◆ Work to complete ◆
What is needed is every line of the data that includes the word "agent". Please copy each one.

◆ Extracted data ◆
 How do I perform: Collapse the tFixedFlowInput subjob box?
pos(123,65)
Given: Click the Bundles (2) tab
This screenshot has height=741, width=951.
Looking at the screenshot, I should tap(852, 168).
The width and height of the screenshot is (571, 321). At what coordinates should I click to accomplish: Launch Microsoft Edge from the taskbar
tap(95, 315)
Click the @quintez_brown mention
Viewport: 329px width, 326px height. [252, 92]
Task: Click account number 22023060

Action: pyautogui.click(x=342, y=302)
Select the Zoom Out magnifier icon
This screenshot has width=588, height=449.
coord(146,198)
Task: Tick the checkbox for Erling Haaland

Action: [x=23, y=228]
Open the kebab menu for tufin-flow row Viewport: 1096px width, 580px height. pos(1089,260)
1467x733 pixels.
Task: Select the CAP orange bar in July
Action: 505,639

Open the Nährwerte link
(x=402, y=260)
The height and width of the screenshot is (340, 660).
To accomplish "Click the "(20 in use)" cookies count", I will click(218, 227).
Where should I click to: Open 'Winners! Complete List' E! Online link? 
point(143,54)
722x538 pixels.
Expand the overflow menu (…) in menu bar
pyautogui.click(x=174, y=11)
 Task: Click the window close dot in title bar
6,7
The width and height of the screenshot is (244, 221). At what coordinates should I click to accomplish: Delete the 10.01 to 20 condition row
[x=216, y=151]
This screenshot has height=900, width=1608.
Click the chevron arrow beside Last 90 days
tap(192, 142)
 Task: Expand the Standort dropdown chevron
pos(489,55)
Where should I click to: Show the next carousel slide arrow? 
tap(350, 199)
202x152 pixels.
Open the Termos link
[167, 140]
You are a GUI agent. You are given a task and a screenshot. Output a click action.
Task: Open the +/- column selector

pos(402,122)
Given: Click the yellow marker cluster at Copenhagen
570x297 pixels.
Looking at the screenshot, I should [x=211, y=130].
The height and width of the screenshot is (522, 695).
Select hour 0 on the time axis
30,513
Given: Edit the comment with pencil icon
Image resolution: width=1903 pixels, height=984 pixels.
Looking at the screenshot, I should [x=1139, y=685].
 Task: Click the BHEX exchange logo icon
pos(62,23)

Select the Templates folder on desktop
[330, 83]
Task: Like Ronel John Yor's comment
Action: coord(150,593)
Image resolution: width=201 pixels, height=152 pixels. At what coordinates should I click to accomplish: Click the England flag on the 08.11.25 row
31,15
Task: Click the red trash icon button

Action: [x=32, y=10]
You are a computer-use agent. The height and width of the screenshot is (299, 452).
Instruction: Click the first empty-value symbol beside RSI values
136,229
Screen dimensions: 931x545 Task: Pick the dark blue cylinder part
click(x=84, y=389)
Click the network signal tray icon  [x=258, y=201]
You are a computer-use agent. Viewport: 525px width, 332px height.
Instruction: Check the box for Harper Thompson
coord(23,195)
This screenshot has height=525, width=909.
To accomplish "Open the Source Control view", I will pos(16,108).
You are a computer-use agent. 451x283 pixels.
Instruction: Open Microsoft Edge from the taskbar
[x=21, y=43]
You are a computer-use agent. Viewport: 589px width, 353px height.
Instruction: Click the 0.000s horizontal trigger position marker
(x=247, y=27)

◆ Answer to this problem ◆
You are a GUI agent. You are given a task and a screenshot. Output a click action.
You are a computer-use agent. The height and width of the screenshot is (299, 452).
You are a computer-use agent. Viewport: 525px width, 332px height.
You are a computer-use agent. 451x283 pixels.
You are a computer-use agent. Viewport: 589px width, 353px height.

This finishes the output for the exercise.